To evaluate the diagnostic accuracy of alpha-fetoprotein (AFP), the Lens culinaris agglutinin-reactive fraction of AFP (AFP-L3), and protein induced by vitamin K absence or antagonist-II (PIVKA-II) and their combination for HCC diagnosis.

METHODS

Patients with newly detected liver mass or elevated serum AFP levels were considered eligible. Serum AFP level, AFP-L3 fraction, and PIVKA-II level were measured at the first visit.

RESULTS

In total, 622 patients were included; 355 patients (57.1%) had chronic liver disease, and 208 (33.4%) had liver cirrhosis. HCC was diagnosed in 160 patients (25.7%). The area under the receiver operating characteristics curves (AUROCs) of the serum AFP, AFP-L3 fraction, AFP-L3, and PIVKA-II levels for the diagnosis of HCC were 0.775, 0.792, 0.814, and 0.834, respectively. A novel diagnostic model was developed by classifying patients in a 1:1 ratio into training and validation sets. Using the binary regression analysis of the training cohort, the AFP, AFP-L3 fraction, and PIVKA-II (ALPs) score was calculated as follows: ALPs score = 3.8 × [serum AFP level (ng/mL) × AFP-L3 fraction (%) × 0.01] + 0.2 × PIVKA-II level (mAU/mL). The AUROC of the ALPs score for diagnosis of HCC was 0.878, significantly higher than that of serum AFP level (P < 0.001), AFP-L3 fraction (P < 0.001), PIVKA-II level (P = 0.036), and AFP-L3 level (P = 0.006). The optimal ALPs score cut-off was 5.3 (sensitivity, 85.0%, specificity 80.1%). The validation cohort showed similar results.

CONCLUSION

The ALPs score calculated using serum AFP level, AFP-L3 fraction, and PIVKA-II level showed improved accuracy in HCC diagnosis.
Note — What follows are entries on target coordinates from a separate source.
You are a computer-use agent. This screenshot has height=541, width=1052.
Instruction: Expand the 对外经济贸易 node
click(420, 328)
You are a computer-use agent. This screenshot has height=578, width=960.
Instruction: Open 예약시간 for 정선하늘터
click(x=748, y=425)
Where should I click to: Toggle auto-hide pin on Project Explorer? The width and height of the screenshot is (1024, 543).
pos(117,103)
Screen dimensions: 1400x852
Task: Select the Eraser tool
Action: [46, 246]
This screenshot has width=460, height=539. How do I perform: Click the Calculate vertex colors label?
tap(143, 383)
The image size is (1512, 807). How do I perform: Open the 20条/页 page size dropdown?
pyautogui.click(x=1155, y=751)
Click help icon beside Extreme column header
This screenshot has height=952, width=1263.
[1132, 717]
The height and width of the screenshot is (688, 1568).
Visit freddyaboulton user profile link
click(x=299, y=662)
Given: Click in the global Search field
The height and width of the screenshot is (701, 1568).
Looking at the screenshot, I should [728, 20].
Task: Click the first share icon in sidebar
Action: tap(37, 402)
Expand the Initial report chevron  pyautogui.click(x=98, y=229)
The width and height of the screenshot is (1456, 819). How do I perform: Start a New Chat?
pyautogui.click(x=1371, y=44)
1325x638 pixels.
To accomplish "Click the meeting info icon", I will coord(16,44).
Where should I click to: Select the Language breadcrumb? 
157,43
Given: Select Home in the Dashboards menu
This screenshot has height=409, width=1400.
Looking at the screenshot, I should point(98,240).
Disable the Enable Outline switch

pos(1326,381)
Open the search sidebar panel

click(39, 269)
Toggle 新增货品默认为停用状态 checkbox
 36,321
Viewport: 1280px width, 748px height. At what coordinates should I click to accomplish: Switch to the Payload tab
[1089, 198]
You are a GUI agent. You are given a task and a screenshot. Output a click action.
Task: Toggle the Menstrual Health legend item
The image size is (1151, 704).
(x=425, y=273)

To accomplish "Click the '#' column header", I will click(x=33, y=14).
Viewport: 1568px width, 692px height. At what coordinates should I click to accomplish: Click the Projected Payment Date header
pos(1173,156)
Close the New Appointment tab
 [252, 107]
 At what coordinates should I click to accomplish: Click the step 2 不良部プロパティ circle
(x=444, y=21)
Keywords: Alpha-fetoprotein, Lens culinaris agglutinin-reactive fraction of alpha-fetoprotein, Protein induced by vitamin K absence or antagonist-II, Hepatocellular carcinoma

Core Tip: The value of Lens culinaris agglutinin-reactive fraction of alpha-fetoprotein (AFP-L3) for improving diagnostic accuracy of hepatocellular carcinoma has not been fully evaluated. We investigated performance of AFP-L3 in patients with newly detected liver mass or elevated serum AFP level. In total of 622 patients, we observed significantly higher diagnostic accuracy of AFP-L3 level than with AFP level (P < 0.001). In addition, we developed a novel diagnostic model, AFP, AFP-L3 fraction, and protein induced by vitamin K absence or antagonist-II (PIVKA-II) score, derived from AFP level, AFP-L3 fraction, and PIVKA-II level, and it showed significantly higher area under the receiver operating characteristics curves of 0.878 than those of AFP level, AFP-L3 fraction, and PIVKA-II level (all P < 0.05).